> Objective 1
According to the Panama Canal article, why does Maersk plan to keep its Triple E vessels on the Asia-Northern Europe route?
> Objective 2
Reproduce a passage from the Panama Canal article, beginning at the words "Manuel E. Benitez" and stopping after the words "transit the waterway.".

Concept would call for building of fourth set of locks, deputy administrator says.

The Panama Canal Authority has a drawing-board plan for further expansion of the canal should ship lines start routing megavessels through the legendary passageway, the agency's deputy administrator said.

Manuel E. Benitez told the SMC3 annual winter meeting last week in Atlanta that the Authority has designs in the works to build a fourth set of locks to handle vessels holding up to 18,500 twenty-foot equivalent units (TEUs), the largest containerships in the trades. The current $5.25 billion expansion creates a third shipping lane with new locks on the Atlantic and Pacific sides. The project will also widen and deepen the existing channels. Once these expansions are completed, the canal's passages will be wide enough and deep enough to handle vessels with between 13,000 and 14,000 TEUs, well more than twice the 5,500 TEU capacity of those ships that can currently transit the waterway.


Panamanian officials did not anticipate the development of a super-container ship when the expansion project began in 2007. However, in 2011 Danish shipping giant Maersk Line placed orders for 20 18,500-TEU vessels known as the "Triple E." Five are in service today, with the remaining 15 to be on the water by the end of next year. However, Maersk has no plans to use them anywhere but on the Asia-Northern Europe trade route because only ports on those continents have the infrastructures to handle them. Even Benitez acknowledged that even the possibility of megaships sailing through the canal is a long way off.

> Source data
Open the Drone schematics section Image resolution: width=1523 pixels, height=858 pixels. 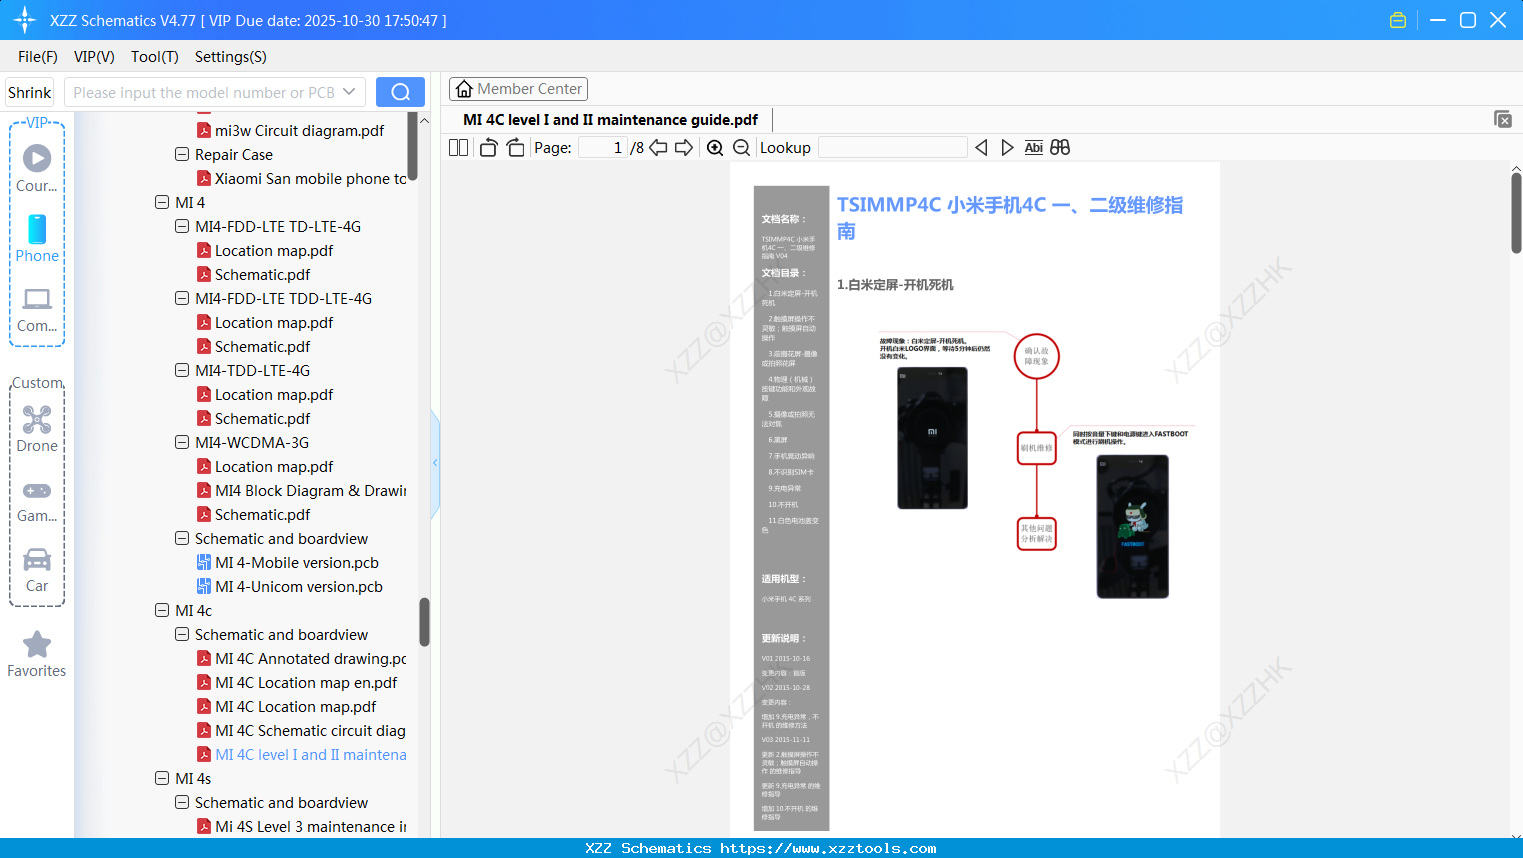37,428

> Expected output 1
Maersk has no plans to use the 18,500-TEU Triple E ships anywhere but the Asia-Northern Europe trade route because only ports on those continents have the infrastructures to handle them.

> Expected output 2
Manuel E. Benitez told the SMC3 annual winter meeting last week in Atlanta that the Authority has designs in the works to build a fourth set of locks to handle vessels holding up to 18,500 twenty-foot equivalent units (TEUs), the largest containerships in the trades. The current $5.25 billion expansion creates a third shipping lane with new locks on the Atlantic and Pacific sides. The project will also widen and deepen the existing channels. Once these expansions are completed, the canal's passages will be wide enough and deep enough to handle vessels with between 13,000 and 14,000 TEUs, well more than twice the 5,500 TEU capacity of those ships that can currently transit the waterway.